Southern Ocean GasEx Blog

Dispatches from the Southern Ocean Gas Exchange Experiment

Argentina Continental Shelf

Posted by sogasex on March 16, 2008

By Juan I. de Abelleyra, Servicio de Hidrografia Naval, Argentina

According to the United Nations Convention on the Law of the Sea (UNCLOS), when a country wants to collect data in the Exclusive Economic Zone (EEZ) of another coastal state, it needs to ask for a permission from the coastal state. The coastal state should give the permission and has the right to access to the collected data, to take part in the survey and/or to be represented on board.

In this particular case (GasEx III), the Argentinean Foreign Affairs Ministry gave the corresponding permission to develop oceanographic research while the vessel is in our EEZ through the United States Embassy in Buenos Aires, and requested to have on board NOAA Ship Ronald Brown an observer during the cruise.

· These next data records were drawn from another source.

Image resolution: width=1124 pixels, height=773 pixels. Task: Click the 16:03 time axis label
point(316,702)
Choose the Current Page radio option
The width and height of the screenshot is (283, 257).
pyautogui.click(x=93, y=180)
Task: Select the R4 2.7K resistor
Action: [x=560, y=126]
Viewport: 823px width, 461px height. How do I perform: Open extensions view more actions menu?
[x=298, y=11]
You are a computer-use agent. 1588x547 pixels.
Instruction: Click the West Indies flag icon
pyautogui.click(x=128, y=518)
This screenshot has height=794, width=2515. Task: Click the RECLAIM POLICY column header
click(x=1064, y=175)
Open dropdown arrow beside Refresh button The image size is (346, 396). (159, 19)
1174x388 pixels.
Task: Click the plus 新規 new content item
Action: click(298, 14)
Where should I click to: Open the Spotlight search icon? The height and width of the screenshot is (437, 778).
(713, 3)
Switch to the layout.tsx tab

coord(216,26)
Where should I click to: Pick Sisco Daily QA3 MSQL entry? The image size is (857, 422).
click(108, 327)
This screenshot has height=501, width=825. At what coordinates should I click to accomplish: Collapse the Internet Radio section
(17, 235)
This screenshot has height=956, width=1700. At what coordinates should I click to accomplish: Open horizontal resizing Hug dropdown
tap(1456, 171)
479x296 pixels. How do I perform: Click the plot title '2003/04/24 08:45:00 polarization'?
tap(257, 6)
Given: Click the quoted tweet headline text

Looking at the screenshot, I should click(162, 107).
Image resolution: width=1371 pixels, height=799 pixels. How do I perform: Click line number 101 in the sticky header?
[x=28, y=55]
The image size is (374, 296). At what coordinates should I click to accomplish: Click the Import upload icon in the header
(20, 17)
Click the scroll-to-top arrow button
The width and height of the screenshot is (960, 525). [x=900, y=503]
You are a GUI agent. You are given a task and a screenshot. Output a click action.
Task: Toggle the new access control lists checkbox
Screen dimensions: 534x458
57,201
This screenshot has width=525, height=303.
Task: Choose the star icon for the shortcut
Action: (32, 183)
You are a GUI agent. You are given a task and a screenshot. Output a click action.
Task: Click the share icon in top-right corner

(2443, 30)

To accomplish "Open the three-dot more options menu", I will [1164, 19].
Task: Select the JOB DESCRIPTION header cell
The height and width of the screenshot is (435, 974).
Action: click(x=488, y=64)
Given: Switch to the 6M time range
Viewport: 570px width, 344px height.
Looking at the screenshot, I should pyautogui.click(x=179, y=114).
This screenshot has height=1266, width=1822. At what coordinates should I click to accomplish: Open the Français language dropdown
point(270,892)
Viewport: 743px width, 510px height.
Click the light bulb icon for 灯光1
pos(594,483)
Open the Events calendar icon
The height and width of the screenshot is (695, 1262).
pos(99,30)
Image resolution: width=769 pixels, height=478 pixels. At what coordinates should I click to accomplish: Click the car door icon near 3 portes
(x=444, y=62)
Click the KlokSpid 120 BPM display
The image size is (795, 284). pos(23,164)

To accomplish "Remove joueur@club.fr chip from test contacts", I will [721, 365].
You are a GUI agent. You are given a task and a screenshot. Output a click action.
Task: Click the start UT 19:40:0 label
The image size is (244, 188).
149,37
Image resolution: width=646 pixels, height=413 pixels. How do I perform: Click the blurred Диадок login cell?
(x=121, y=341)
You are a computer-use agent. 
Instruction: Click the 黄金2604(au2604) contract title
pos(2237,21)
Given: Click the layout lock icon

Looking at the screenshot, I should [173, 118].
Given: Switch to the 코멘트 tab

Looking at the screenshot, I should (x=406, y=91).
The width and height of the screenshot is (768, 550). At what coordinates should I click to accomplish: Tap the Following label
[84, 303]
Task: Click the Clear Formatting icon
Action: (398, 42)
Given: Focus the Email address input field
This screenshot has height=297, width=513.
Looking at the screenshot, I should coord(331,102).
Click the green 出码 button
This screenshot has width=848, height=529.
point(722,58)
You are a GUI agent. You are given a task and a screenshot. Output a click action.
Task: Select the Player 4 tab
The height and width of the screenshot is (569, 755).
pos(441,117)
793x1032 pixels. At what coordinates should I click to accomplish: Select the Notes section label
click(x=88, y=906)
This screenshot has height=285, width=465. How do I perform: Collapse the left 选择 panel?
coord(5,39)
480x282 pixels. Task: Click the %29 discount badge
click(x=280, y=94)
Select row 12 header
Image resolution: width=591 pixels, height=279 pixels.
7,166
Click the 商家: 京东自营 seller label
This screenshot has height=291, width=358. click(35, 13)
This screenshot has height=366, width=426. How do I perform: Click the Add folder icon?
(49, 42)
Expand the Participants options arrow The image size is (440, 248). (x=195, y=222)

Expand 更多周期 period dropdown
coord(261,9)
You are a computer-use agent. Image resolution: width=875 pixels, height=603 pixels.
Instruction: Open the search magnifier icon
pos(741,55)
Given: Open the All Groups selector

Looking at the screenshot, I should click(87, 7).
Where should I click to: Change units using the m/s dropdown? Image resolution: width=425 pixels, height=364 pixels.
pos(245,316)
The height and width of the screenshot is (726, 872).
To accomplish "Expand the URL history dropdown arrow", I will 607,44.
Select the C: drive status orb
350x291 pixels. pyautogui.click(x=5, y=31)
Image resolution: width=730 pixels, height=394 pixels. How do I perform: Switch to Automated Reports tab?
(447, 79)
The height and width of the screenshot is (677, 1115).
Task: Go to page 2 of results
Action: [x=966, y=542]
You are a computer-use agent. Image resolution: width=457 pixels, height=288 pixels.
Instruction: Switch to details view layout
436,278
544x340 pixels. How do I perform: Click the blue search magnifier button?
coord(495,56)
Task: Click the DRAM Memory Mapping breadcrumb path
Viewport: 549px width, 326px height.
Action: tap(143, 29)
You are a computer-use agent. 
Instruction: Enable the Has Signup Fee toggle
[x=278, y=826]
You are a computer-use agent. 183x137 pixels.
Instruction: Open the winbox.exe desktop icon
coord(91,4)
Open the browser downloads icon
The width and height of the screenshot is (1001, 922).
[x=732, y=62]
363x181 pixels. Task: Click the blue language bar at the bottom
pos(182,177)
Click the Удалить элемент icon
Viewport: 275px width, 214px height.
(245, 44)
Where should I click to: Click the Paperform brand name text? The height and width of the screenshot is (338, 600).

We also asked National Oceanic and Atmospheric Administration (NOAA) if it did exist a possibility to record multibeam data during the cruise while working in the region of the continental slope, and this was accepted.

Argentina, as many other coastal states, is planning to produce a submission for claiming the extension of its continental shelf beyond the 200 mile limit, and to present this submission during next year 2009 to be considered by the commission appointed by UNCLOS. This will be, after agreement with UN, the definitive outer limit of the continental shelf.

Most of the submission is based in bathymetric and seismic information and in geological and geophysical considerations. The whole formula established by UNCLOS to set the limit of the shelves part from the location of the foot of the slope, and this is mainly supported in bathymetric information. From the foot of the slope, the extension of the outer limit may be established in consideration of the thickness of sediments or just applying a distance of 60 miles from that location.

Argentina has already made several seismic and bathymetric surveys along the slope to support the submission. We made those surveys by our own, and also under cooperation agreements with BGR and AWI Federal Research institutes from Germany, but there still exists a need of data in some areas. During this current year the remaining single beam bathymetric survey will be conducted with an Argentinean oceanographic vessel, and the submission will be presented to UNCLOS Commission before the deadline established for the first half of 2009.

The multibeam bathymetry data we can get form NOAA Ship Ronald Brown, and the same kind of information obtained from R/V Nathaniel Palmer and R/V Marion Dufresne, after being processed in Servicio de Hidrografia Naval will be very useful for controlling of our single beam lines already done or to be made. It will be also of great use for a more accurate planning of the remaining lines to be surveyed by our own and to support the Argentinean Submission with high quality data.

Working for Servicio de Hidrografia Naval of Argentina, I am part of the technical staff of a National Commission, named COPLA, specially created to deal with the problem of the elaboration of the Submission an reporting to Foreign Affairs Ministry. Thus, I was sent on board not only to be an observer to assure our government that the research to be made in our EEZ is conducted according to the application presented through the US Embassy, but to have the opportunity given by NOAA to get multibeam information while the ship is working in the area of the continental slope.

While Argentina has not the capability for multibeam surveying, the whole data we will use in support our the submission is coming to us thanks to the cooperative attitudes assumed by National Sciences Foundation (NSF), French Polar Institute (IPEV), Alfred Wegener Institute (AWI), and now, good to say, from NOAA.